Collected data:
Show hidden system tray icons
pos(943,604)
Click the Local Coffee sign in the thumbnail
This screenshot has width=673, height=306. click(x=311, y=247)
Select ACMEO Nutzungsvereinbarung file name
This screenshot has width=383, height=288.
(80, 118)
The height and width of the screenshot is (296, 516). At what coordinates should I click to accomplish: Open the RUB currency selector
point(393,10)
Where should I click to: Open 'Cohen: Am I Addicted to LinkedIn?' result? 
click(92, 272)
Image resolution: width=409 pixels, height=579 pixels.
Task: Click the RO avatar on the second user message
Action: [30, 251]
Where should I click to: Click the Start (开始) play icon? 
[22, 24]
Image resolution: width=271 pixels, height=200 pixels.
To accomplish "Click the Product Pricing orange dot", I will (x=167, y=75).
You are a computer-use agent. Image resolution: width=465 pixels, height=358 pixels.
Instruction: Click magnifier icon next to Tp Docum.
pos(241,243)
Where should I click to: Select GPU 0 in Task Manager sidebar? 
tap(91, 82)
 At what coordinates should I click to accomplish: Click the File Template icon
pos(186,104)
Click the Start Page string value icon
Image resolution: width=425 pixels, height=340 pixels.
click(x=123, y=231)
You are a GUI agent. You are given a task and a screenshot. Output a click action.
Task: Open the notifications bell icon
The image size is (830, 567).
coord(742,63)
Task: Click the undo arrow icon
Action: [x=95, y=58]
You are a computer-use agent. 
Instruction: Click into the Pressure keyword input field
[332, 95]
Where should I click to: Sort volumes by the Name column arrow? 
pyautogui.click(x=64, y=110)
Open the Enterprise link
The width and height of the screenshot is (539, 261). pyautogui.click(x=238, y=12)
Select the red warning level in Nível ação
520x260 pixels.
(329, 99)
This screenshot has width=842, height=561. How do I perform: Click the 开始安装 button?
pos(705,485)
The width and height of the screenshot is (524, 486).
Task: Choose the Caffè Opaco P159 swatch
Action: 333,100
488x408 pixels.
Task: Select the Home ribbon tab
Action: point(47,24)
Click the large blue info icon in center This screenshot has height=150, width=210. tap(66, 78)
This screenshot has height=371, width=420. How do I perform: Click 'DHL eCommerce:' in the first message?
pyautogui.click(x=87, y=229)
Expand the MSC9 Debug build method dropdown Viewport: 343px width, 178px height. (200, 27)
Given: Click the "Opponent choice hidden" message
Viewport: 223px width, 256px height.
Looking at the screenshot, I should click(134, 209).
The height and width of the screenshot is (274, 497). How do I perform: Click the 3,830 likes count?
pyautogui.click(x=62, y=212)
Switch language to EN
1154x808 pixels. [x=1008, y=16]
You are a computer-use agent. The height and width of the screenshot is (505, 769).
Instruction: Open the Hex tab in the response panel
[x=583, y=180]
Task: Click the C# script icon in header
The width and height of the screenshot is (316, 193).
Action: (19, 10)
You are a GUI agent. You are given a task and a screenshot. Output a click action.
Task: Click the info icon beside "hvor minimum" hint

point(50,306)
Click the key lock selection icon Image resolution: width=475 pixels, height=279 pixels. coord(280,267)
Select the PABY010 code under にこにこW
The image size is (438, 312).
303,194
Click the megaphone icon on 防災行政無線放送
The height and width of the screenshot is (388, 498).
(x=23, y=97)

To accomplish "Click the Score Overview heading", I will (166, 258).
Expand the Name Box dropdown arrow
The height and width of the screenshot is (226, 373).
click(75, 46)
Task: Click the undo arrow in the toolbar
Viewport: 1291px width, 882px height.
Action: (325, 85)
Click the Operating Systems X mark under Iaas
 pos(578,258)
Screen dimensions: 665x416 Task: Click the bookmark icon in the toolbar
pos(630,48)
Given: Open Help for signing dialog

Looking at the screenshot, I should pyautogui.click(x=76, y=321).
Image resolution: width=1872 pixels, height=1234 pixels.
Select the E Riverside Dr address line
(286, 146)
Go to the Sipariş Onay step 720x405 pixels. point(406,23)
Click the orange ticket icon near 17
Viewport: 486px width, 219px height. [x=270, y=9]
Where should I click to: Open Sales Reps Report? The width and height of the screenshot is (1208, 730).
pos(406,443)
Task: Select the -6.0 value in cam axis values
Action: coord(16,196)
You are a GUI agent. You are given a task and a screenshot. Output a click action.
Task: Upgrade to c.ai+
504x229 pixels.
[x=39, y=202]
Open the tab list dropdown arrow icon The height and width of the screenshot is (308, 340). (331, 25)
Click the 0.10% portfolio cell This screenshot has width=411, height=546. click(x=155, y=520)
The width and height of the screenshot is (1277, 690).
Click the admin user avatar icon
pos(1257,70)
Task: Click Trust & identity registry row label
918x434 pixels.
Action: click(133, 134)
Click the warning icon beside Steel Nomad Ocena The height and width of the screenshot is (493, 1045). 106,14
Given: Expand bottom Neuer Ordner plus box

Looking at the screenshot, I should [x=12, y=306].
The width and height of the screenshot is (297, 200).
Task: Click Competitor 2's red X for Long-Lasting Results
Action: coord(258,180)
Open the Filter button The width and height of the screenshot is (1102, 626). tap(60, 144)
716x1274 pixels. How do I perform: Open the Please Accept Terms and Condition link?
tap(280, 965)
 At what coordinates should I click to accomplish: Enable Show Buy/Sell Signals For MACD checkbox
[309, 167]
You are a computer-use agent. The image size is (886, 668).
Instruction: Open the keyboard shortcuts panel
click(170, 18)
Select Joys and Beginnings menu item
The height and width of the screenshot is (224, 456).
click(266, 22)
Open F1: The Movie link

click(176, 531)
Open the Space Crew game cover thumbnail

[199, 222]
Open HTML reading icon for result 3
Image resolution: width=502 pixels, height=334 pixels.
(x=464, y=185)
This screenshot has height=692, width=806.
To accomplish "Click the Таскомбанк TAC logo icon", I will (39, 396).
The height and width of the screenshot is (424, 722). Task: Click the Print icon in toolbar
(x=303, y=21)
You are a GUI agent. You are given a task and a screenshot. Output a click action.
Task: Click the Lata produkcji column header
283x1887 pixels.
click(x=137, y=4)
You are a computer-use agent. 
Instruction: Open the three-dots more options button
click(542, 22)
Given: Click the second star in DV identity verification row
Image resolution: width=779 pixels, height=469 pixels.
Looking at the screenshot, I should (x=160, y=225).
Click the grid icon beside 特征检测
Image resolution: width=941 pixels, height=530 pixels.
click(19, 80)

> _YOUR TASK_: Could you return every line from the entries above in which the string "computer" occurs?

> _RESPONSE AREA_:
You are a computer-use agent. Image resolution: width=465 pixels, height=358 pixels.
You are a computer-use agent. 
You are a computer-use agent. The height and width of the screenshot is (505, 769).
You are a computer-use agent. The image size is (886, 668).
You are a computer-use agent. 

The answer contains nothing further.